I want my soul, heart and joy to be free.

-Anyone who reads this know I am simply stating my feelings and this is not intended to hurt anyone however if it does and a moderator deems it necessary to pull, I do encourage it.  I don't want to fan any flames here I just want to express my emotions.

© Copyright 2004 Kellie M. Cantrell - All Rights Reserved
HopelessRomanticGuy
Member
since 2001-08-17
Posts 495
LI, New York
1 posted 2004-11-29 01:09 PM


quote:
The stones she throws are weak,
and the words so strong.
and pain is stabbing at me like a sword.



Hey Kellie,
          We poets of all people, it seems, are most affected by words.  I guess we're just open to verbal and literary communication, be it positive or otherwise.  And I know I can't speak for everyone, but self expression is what I believe PiP is all about.  You should feel free to express yourself here, and not have too fear flames.  You are most certainly an excellent poet and I believe everyone here will have the utmost respect for what you have to say - I KNOW I do, - be it light or bent toward the darker side of life.  Besides, as far as I can see, you've done nothing to offend.  I see naught but a beautiful poem, written by a girl with much spirit.

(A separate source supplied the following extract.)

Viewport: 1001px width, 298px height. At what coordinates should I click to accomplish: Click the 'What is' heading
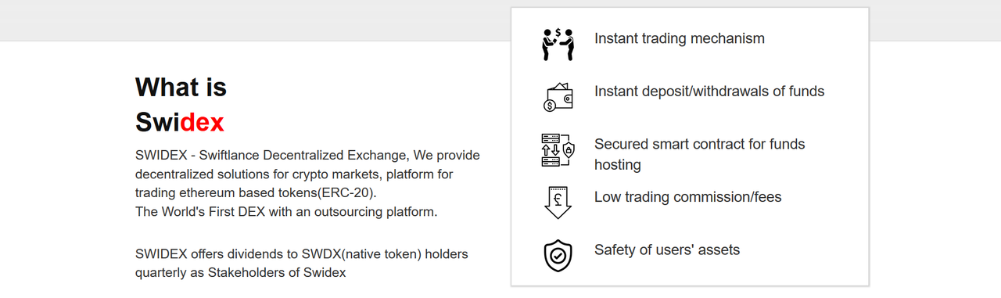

                                -Rich

Winamp Is Playing:
"Burn (Acoustic)"
Mad At Gravity
Mad At Gravity

"I'm burning in the heavens,
and I'm drowning in a hell.
And my soul is in a coma
and none of my friends can tell,"
  ~Take Me~ Papa Roach

Kellie_Cantrell
Senior Member
since 2002-05-22
Posts 1667
New York
2 posted 2004-11-29 01:14 PM


Thanks
~DreamChild~
Senior Member
since 2001-04-23
Posts 544
in your dreams
3 posted 2004-11-30 10:28 AM


you always write such powerful pieces.

punkrockerrobin
Deputy Moderator 5 ToursDeputy Moderator 1 TourDeputy Moderator 1 TourDeputy Moderator 1 TourDeputy Moderator 1 Tour
Senior Member
since 2001-05-15
Posts 1180
Sparks, NV
4 posted 2004-12-01 07:21 AM


girl i need lessons from you! hahahahaha the words and the style always so powerful. groove on sista!
robin

hi my name is robin and i am addicted to poetry and men!
"and we'll all float on ok....." - modest mouse
aim - reklesabandnrckr

*Alli4000*
Deputy Moderator 10 Tours
Member Elite
since 2004-03-21
Posts 3188
The World of Poetry
5 posted 2004-12-01 06:29 PM


Enjoyed this one Kellie...emotional.
And no, there is no need to pull it.

~Alli~

*:.AIM = Alli4000.:*
Don’t cry because it’s over, smile because it happened...

~DreamChild~
Senior Member
since 2001-04-23
Posts 544
in your dreams
6 posted 2004-12-11 08:08 PM


a new look at this one in a more revealing light... this is an excellent work.

you can have your air back now.


Kellie_Cantrell
Senior Member
since 2002-05-22
Posts 1667
New York
7 posted 2004-12-12 02:47 AM


Hey Dream... I have my air.. you didn't take it. This isn't about you.